** START OF DATA EXTRACT **
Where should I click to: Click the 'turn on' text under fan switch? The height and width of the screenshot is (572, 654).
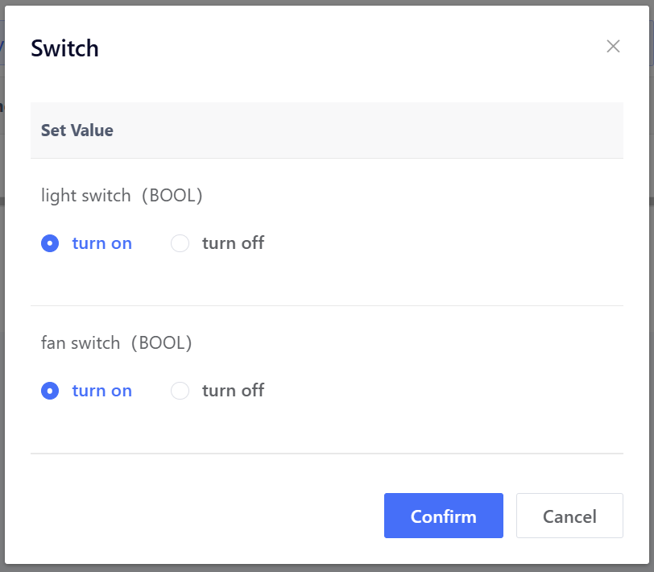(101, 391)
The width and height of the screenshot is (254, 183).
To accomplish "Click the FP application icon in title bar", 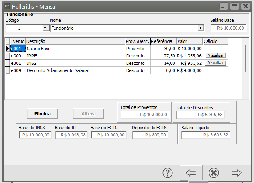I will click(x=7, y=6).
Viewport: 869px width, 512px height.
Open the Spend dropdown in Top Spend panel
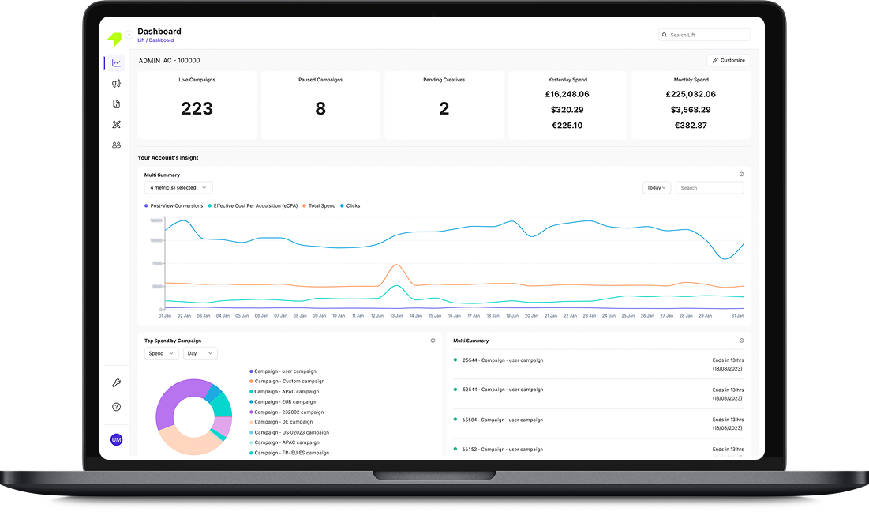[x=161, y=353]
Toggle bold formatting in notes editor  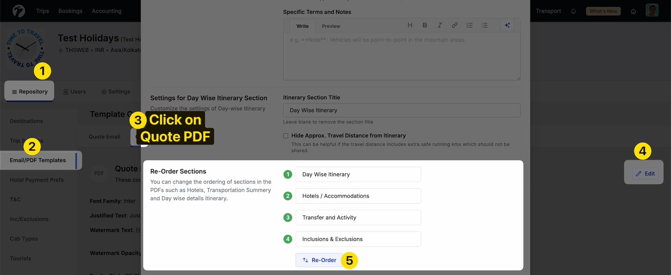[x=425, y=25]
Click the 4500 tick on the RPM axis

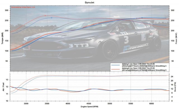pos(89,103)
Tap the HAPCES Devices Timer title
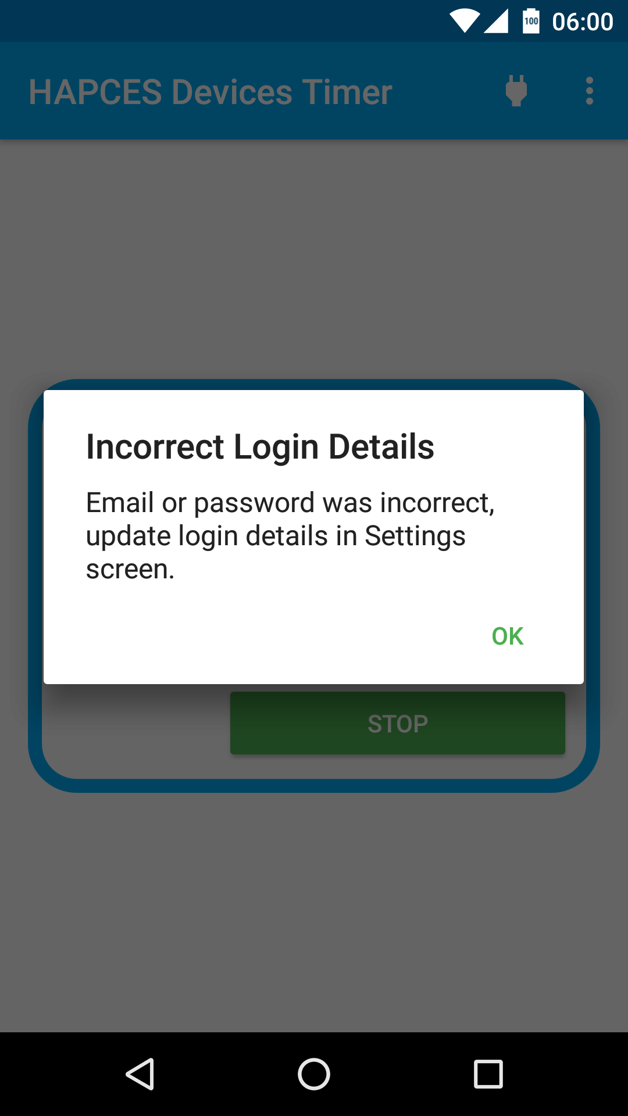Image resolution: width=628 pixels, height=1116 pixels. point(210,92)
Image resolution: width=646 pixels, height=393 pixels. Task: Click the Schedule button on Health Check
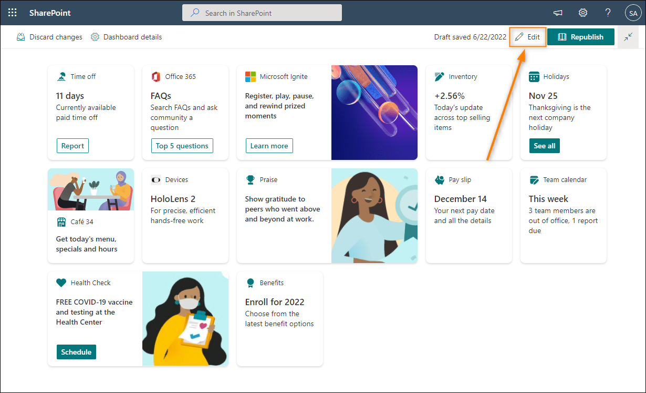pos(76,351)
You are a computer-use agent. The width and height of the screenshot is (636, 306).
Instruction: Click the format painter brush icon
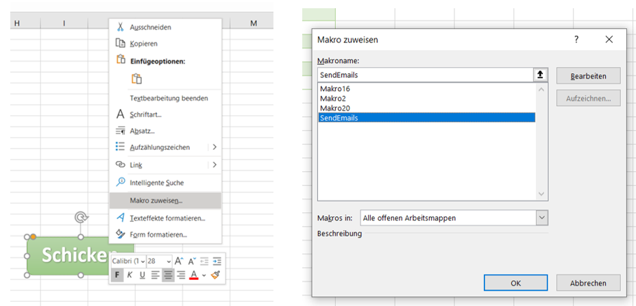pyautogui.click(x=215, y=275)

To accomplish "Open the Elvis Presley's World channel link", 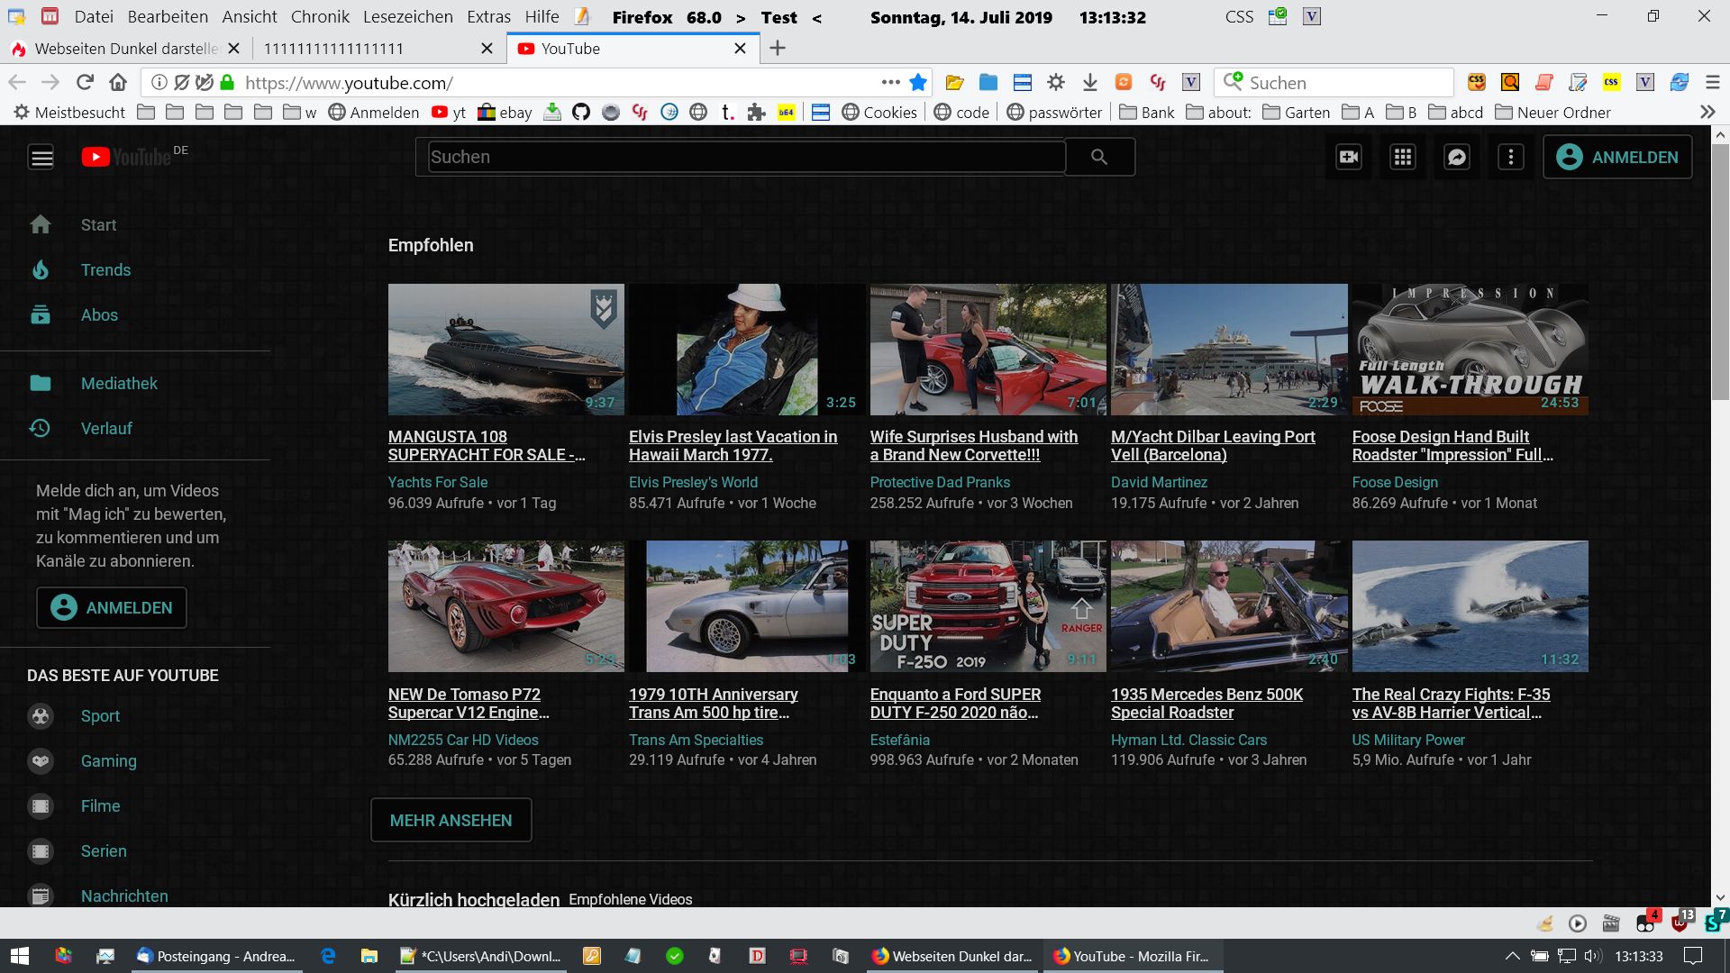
** END OF DATA EXTRACT **
## DIRECTIONS
Print the rows from the line containing "Tap the HAPCES Devices Timer title" through the end of the rows, including both ends, and omit the pictures.

## FINAL RESULT
Tap the HAPCES Devices Timer title
Image resolution: width=628 pixels, height=1116 pixels. point(210,92)
Image resolution: width=646 pixels, height=393 pixels. Task: Click the Schedule button on Health Check
pos(76,351)
You are a computer-use agent. The width and height of the screenshot is (636, 306).
Instruction: Click the format painter brush icon
pyautogui.click(x=215, y=275)

To accomplish "Open the Elvis Presley's World channel link", 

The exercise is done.